Sometimes with family, you really luck out.  True, sometimes family saddles you with serial killers and moustachioed aunts with lethal halitosis, but sometimes, that sprawling entity known as family presents you with a gift.

One of my husband’s granddaughters brought an extraordinary man into our family.  I mean, we all knew he was a great guy and he’s a gas at a party, even before the juggling and the kites come out, but there’s nothing like a life-threatening illness to strip a person down to his true nature.

And he’s a gem.

His blog is here.  Anything I might add to his story would be an anticlimax.  He’s trying to raise a little money for the Lymphoma Association, too.  Send them a few dollars, to let Martin know you’re behind him.

Thanks.

People of the Book

When I heard the news from Fort Hood last Thursday, my heart sank.  Not only because of the terror and grief visited on this community of soldiers, but because of the undeniably Muslim name of the man accused.

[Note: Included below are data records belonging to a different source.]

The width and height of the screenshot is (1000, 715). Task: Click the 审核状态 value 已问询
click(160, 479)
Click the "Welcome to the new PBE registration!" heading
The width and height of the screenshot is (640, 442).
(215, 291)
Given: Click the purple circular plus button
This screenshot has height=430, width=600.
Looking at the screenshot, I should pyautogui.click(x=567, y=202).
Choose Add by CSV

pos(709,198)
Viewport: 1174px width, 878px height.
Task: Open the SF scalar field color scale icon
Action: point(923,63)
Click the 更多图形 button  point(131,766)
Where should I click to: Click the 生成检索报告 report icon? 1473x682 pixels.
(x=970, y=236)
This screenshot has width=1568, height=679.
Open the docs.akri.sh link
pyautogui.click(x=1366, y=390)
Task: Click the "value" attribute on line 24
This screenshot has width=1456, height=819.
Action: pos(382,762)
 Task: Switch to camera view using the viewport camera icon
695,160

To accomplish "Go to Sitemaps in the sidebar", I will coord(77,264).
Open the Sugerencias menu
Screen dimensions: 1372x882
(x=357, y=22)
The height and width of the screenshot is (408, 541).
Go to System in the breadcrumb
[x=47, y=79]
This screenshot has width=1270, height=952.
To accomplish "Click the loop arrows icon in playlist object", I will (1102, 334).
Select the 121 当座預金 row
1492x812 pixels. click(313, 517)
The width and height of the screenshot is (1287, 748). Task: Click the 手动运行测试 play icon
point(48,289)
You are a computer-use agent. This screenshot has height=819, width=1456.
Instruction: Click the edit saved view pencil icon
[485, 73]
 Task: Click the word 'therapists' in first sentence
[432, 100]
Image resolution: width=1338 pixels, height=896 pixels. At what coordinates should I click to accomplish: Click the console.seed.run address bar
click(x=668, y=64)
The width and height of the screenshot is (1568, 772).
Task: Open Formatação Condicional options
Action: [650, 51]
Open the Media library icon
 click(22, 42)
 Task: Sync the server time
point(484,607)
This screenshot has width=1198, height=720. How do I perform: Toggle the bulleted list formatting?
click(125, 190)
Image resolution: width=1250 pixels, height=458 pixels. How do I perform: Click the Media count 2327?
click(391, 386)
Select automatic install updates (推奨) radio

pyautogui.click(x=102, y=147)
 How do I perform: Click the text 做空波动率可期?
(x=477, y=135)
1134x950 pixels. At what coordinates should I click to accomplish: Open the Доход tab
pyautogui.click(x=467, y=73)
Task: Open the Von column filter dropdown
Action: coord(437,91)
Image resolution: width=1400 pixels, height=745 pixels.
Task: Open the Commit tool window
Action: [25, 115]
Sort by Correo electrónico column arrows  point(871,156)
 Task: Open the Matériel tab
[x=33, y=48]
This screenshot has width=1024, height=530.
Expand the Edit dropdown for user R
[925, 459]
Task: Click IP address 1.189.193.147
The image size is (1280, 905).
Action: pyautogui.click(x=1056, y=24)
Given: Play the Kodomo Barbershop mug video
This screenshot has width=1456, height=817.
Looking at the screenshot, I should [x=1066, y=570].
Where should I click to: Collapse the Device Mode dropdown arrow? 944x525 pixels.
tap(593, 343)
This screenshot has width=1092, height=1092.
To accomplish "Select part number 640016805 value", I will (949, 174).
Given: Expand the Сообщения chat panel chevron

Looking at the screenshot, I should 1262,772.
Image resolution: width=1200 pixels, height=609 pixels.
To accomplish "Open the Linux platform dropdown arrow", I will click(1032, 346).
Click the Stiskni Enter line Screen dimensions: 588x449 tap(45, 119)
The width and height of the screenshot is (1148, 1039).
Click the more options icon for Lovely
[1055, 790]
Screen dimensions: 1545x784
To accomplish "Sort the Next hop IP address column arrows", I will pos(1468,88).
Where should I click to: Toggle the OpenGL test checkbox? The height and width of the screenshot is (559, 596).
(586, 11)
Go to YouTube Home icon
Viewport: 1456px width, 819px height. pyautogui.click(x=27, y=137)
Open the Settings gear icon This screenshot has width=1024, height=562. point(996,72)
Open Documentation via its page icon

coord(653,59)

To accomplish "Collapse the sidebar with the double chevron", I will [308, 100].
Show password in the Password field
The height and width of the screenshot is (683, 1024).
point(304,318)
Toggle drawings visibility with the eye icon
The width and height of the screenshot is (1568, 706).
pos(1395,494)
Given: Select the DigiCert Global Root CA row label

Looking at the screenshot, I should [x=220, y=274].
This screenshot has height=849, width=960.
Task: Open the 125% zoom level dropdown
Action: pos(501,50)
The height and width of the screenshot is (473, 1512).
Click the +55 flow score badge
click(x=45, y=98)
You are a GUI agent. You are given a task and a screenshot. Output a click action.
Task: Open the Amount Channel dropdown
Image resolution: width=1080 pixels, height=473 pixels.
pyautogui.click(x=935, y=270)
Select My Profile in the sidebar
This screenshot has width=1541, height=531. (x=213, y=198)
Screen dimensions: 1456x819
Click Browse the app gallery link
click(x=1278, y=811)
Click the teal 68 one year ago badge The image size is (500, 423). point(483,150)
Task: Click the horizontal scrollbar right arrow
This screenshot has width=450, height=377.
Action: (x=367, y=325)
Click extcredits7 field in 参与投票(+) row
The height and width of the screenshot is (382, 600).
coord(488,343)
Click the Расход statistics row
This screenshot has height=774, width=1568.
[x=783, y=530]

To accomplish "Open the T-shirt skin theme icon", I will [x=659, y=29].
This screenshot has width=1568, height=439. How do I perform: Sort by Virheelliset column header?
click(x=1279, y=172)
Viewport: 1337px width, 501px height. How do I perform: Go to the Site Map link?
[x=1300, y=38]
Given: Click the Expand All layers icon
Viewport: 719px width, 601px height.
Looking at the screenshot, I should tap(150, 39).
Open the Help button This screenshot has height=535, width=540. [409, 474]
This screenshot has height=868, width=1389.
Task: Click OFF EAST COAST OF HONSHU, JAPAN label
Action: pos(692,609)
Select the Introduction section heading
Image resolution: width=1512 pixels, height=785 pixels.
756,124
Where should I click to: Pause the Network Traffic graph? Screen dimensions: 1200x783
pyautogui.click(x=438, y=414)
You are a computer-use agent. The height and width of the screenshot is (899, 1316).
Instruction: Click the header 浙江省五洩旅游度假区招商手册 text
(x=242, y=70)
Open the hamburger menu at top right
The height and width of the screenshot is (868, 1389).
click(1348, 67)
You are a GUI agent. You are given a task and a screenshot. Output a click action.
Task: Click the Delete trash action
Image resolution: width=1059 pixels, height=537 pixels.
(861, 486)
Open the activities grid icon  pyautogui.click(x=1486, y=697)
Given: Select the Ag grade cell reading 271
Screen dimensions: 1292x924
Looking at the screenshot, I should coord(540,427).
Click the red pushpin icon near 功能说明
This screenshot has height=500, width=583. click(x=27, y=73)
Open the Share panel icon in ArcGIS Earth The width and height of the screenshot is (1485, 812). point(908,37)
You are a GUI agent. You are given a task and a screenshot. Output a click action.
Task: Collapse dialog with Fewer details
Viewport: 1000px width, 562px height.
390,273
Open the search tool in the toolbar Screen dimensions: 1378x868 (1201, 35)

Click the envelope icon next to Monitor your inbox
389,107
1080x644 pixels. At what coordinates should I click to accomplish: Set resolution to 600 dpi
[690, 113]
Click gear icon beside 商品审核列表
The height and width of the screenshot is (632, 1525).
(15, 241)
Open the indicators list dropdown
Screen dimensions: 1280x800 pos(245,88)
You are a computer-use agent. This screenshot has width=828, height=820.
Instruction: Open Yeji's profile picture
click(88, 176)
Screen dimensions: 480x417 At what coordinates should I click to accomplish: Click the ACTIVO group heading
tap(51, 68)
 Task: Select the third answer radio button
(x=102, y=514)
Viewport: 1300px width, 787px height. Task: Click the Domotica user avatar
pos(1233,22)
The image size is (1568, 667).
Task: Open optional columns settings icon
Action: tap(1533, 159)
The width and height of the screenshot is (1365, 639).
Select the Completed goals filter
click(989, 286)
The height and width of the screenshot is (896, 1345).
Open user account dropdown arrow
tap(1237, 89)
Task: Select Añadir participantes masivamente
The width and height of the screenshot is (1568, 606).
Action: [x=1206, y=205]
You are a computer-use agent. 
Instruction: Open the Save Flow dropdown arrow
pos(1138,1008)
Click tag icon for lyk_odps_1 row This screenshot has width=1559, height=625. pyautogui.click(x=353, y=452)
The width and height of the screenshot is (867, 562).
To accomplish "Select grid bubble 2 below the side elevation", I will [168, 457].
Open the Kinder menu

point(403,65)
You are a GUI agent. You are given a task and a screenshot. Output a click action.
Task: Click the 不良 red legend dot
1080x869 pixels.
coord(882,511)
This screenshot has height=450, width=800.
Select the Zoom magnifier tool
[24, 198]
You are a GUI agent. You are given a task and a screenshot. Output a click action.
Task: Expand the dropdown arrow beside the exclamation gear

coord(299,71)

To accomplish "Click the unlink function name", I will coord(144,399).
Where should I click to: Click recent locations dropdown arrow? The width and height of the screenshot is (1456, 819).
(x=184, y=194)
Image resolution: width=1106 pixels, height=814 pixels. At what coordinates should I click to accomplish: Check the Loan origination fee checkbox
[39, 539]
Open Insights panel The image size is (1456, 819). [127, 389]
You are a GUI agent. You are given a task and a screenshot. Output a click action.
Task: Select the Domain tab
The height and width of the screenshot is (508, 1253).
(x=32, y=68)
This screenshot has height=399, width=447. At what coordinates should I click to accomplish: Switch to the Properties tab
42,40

When a man with an “American” name (ie, Germanic or Irish or Polish or Italian or Spanish or…) vents his madness on his fellow man, we don’t even see the man’s ethnicity or religious identity, looking straight past those details to the question of Why?  But let a man whose mind cracks for personal reasons carry a name redolent of the Middle East, and the instant assumption is: Terrorist.

This must be what Japanese people experienced during WWII, and Germans during the Great War.  (Along with Chinese and Philippinos and Asians in general, or Austrians and Swiss during the Great War—as now Sikhs and Palestinian Christians and other unrelated but be-turbanned innocents get slapped with the “Islamic terrorist” label.)  And one might indeed find a fractionally higher percentage of would-be terrorists among the Islamic American population than one would among, say, Buddhist Americans or Amish Americans, just as the chances of locating a Japan sympathizer in 1943 might have been a tiny bit higher among people by the name of Takahashi and Suzuki than among the O’Douls and Kaufmanns.

I adore the diversity of my homeland.  I cherish walking down the street and seeing faces all the color of the pigmentation spectrum, hearing accents from near and far, seeing hair that runs the gamut from floss-thin blond to wavy-copper to heavy-curly-black.  I find it startling to see a crowd, in person or in a picture, that shows a field of white faces, and am pleased that those pictures are growing increasingly rare.

We are a small, fragile world in a big, cold universe.  We are all brothers and sisters, with the closeness of a family—and all the animosity.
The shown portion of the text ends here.